Dernier mot de l'artiste avant de quitter la scène sous les applaudissements : "Sois fière, la Belgique. Sois libre. Restez comme vous êtes !". Cette phrase résonne particulièrement aux oreilles des vacanciers d'Altéo, mouvement social des personnes malades, valides et handicapées.

Une présence rassurante

Sur l'estrade, ceux-ci ne sont pas seuls. Chacun est accompagné d'un volontaire qui passe la semaine en sa compagnie. Certains nécessitent une aide à la mobilité, un coup de main pour être orienté sur le site du festival, ou simplement une présence rassurante. La fin du concert de Luke est l'occasion d'observer l'absolue nécessité de leur présence. Pour rassembler leurs affaires, pour pousser les "chaisards" à travers la foule.

Après la scène "Sabam", direction la scène "Proximus". En descendant l'estrade, les volontaires récupèrent les drapeaux à l'effigie d'Altéo qu'ils fixent sur les chaises roulantes pour éveiller la vigilance des autres festivaliers. Ils se retroussent les manches et s'apprêtent à avancer jusqu'à l'espace réservé aux personnes à mobilité réduite (PMR) du prochain concert. De la force physique est requise. Mais aussi de la force de conviction… Car suggérer aux festivaliers distraits de s'écarter des bandes de caoutchouc réservées au transport des moins valides peut parfois être désespérant.

"La plupart comprennent que nos copains veulent vivre le festival comme les autres, indique une volontaire. Ils s'excusent et bougent en deux temps trois mouvements. D'autres, c'est exceptionnel, ont l'air surpris, grimacent… Ils ne comprennent pas pourquoi un espace devrait leur être réservé."

Une aide à la mobilité, un coup de main pour être orienté sur le site du festival, ou simplement une présence rassurante.

"On s'attache…"

Derrière la scène s'étale en grand le nom du groupe qui s'apprête à y monter : Hollywood Porn Stars.

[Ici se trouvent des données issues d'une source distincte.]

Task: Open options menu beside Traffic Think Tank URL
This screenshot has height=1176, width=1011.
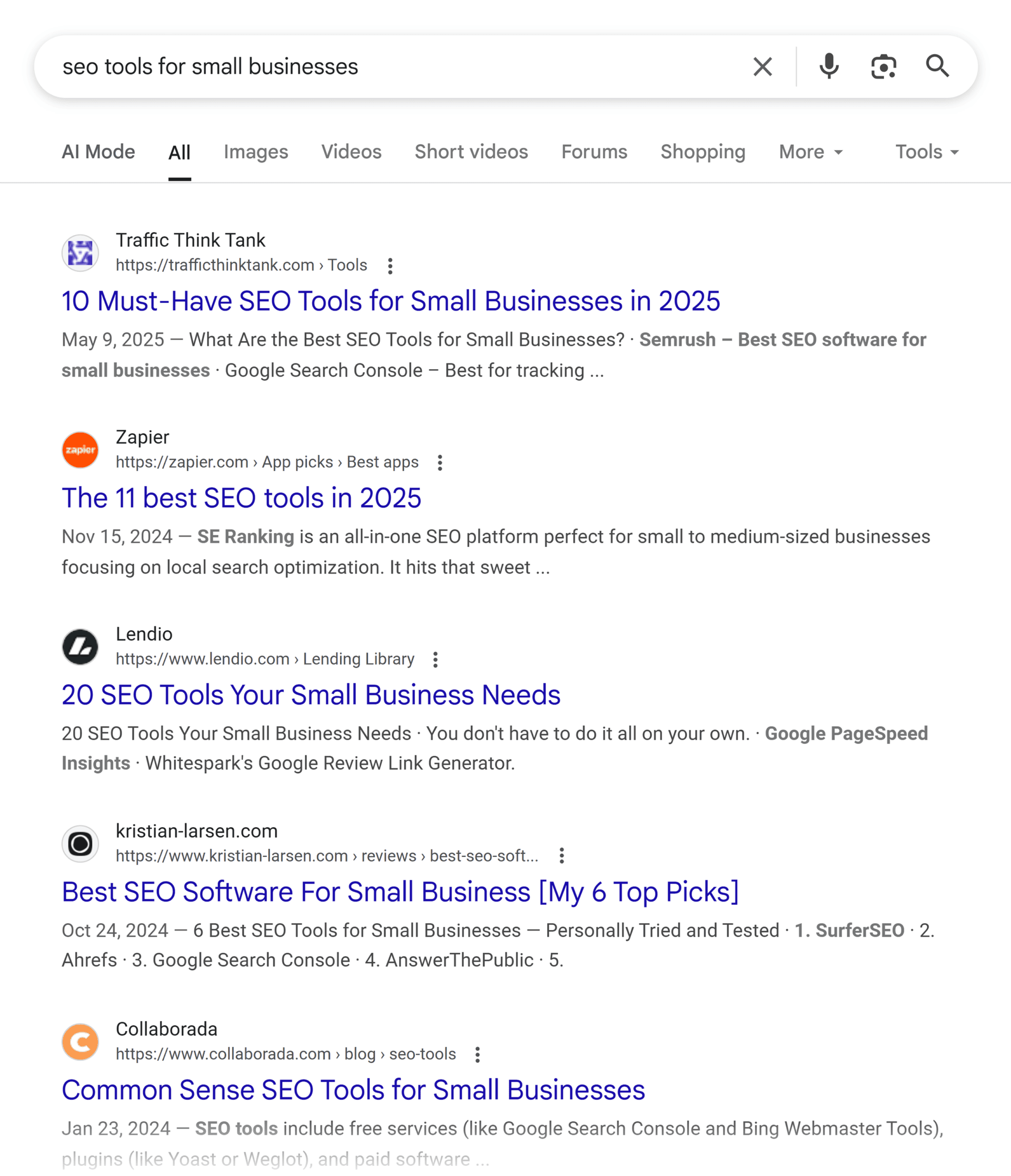Action: point(390,266)
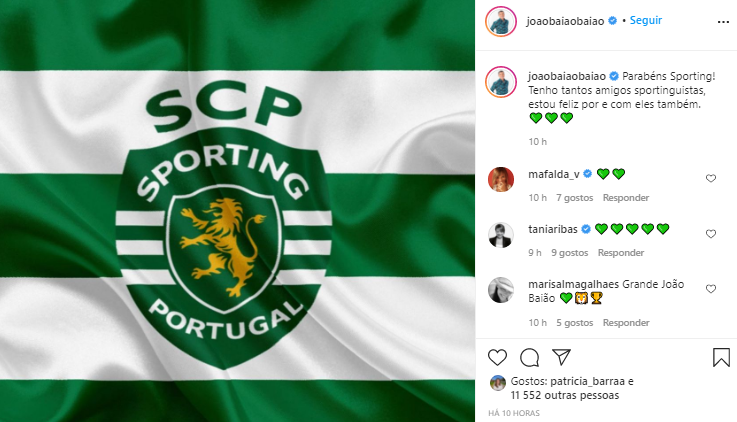Screen dimensions: 737x422
Task: Like mafalda_v's comment heart
Action: click(x=711, y=178)
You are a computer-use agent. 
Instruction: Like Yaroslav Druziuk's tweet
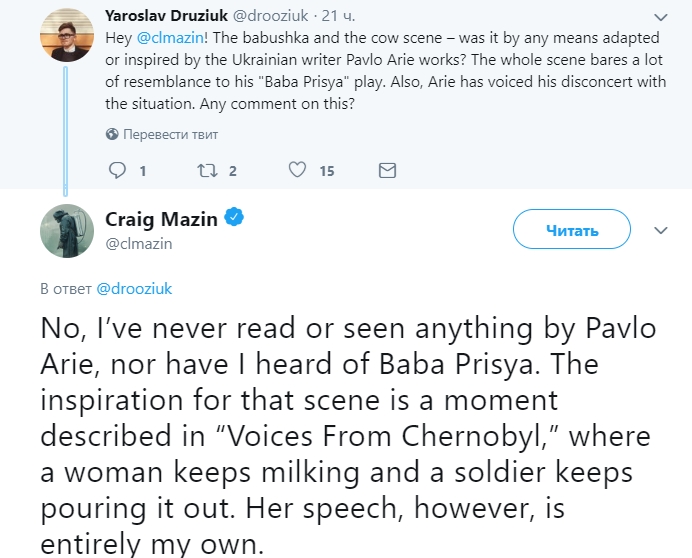pyautogui.click(x=297, y=171)
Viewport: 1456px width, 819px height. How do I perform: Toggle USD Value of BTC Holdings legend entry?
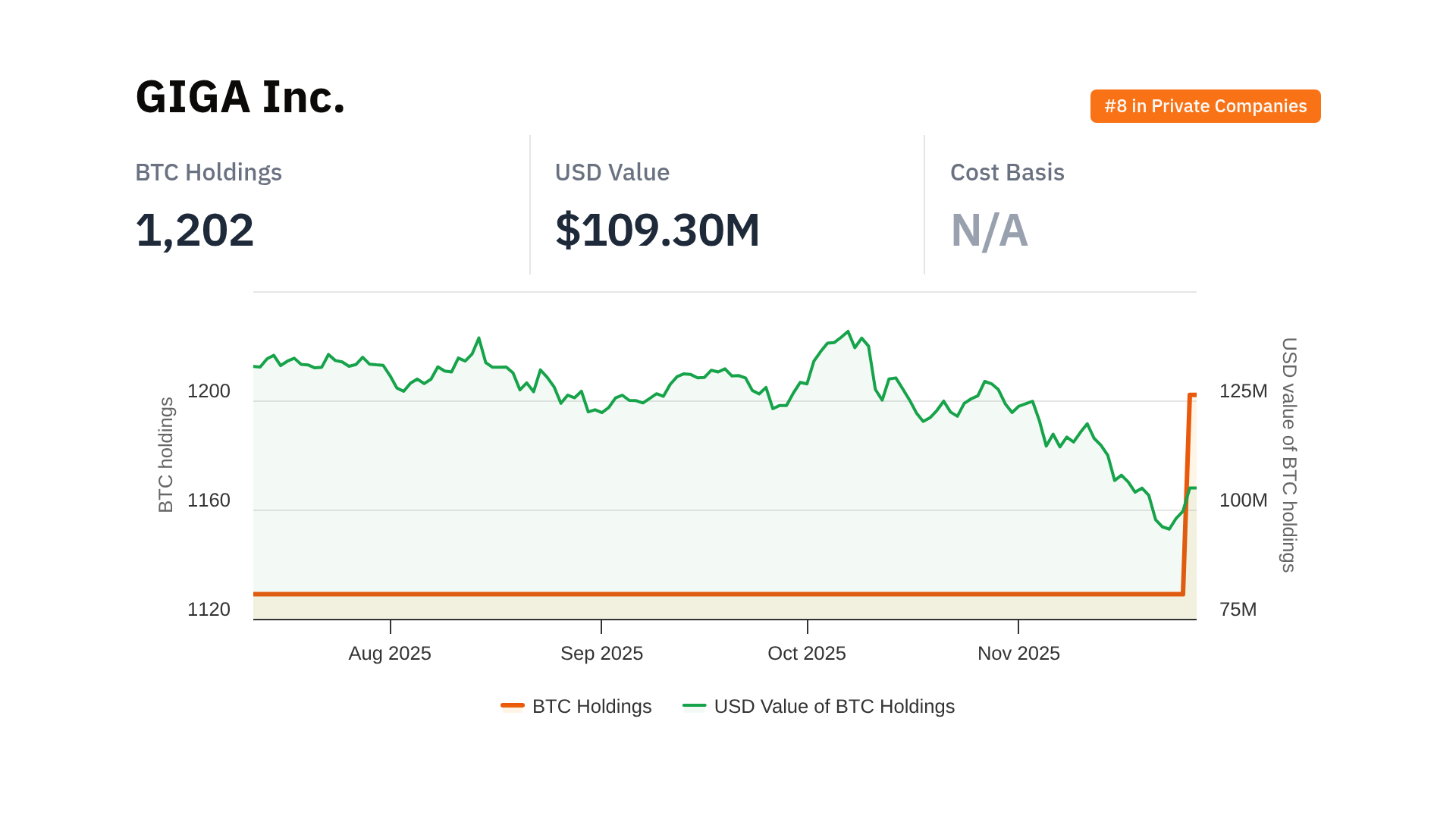coord(833,706)
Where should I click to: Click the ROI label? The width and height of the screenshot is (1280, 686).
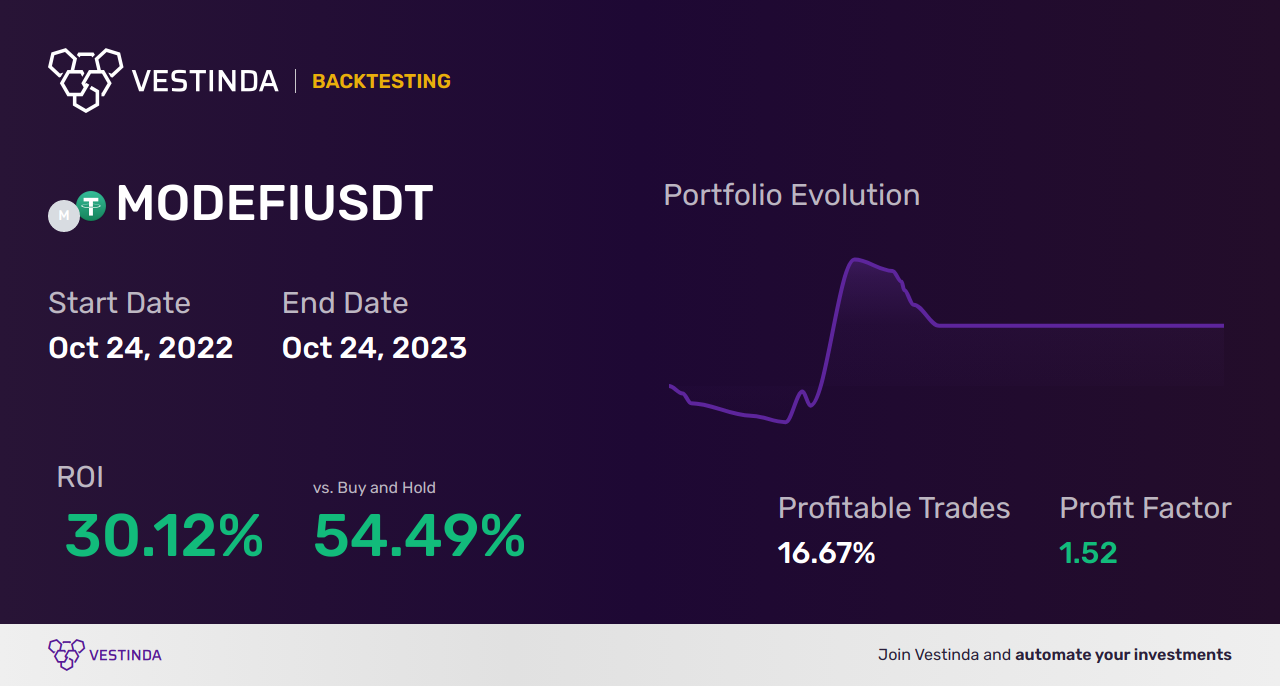click(80, 478)
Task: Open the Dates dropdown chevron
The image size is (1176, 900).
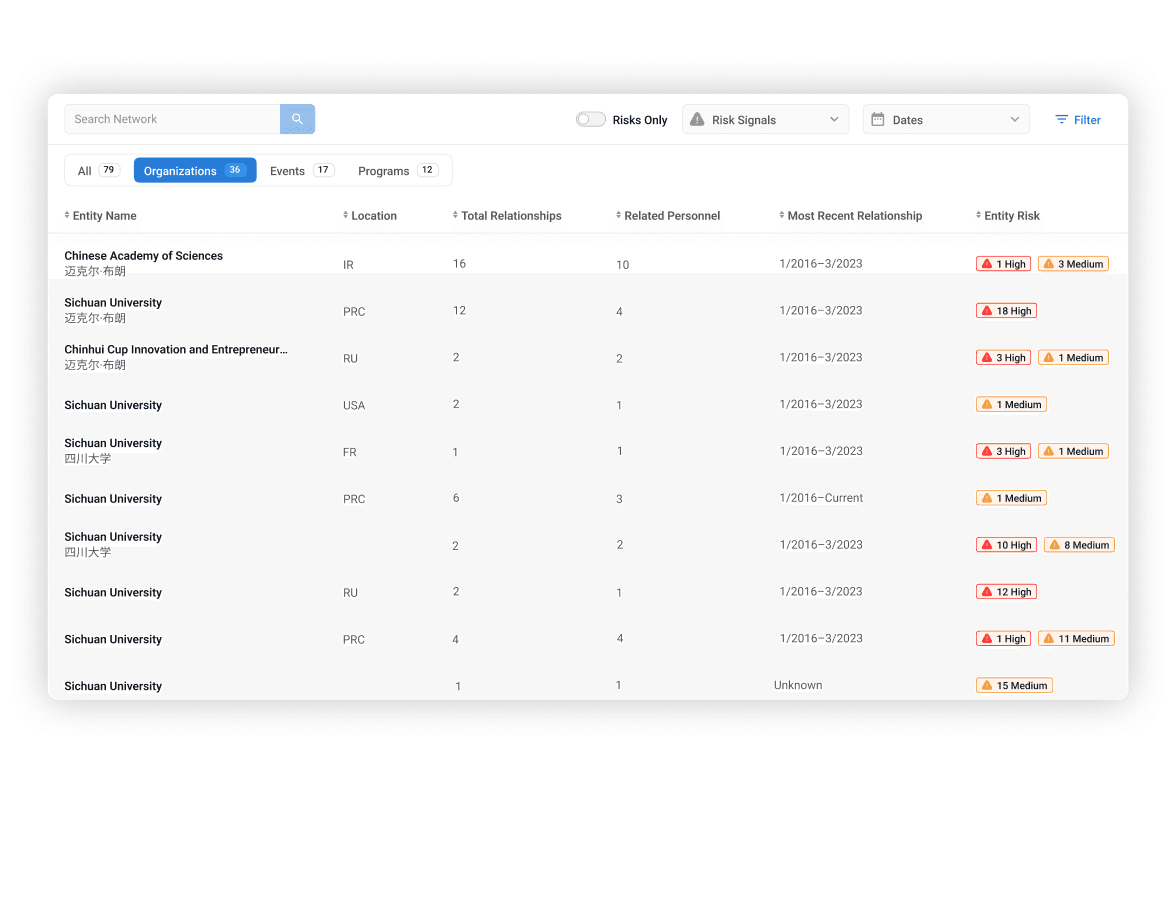Action: (x=1014, y=120)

Cette fois, c'est du rock belge. Après quelques mesures à peine viennent les premiers gestes de soutien à la musique de ce groupe que certains semblent apprécier : les mains clapent, les têtes hochent…

Le concert se déroule sans encombres. Philippe, installé dans sa chaise roulante, un chapeau aux couleurs de la Belgique sur la tête, regrette que les paroles ne soient pas assez compréhensibles. Aussi, qu'il n'y ait pas plus de chanteuses au programme aujourd'hui. "Je sais où trouver des filles : au Crazy Horse ! C'est où et quand le spectacle du Crazy Horse ?", demande-t-il, blagueur, en feuilletant le programme. José, son accompagnant, lui propose de s'éloigner un peu de la foule et d'aller prendre un verre au calme.

À 70 ans, retraité du secteur de la mécanique, l'homme n'avait jamais pensé devenir bénévole parce que, selon ses mots, "le nursing, c'est pas mon truc". Pourtant, depuis qu'il y a mis un pied en 1998, il s'investit à 100% ! Se contente-t-il des Francofolies ? "Neni ! Je fais trois séjours par an d'une semaine. J'ai été secrétaire, trésorier et barman de la locale Altéo de Blegny (province de Liège)." Aujourd'hui, il organise des cours de cuisine pour les membres d'Altéo.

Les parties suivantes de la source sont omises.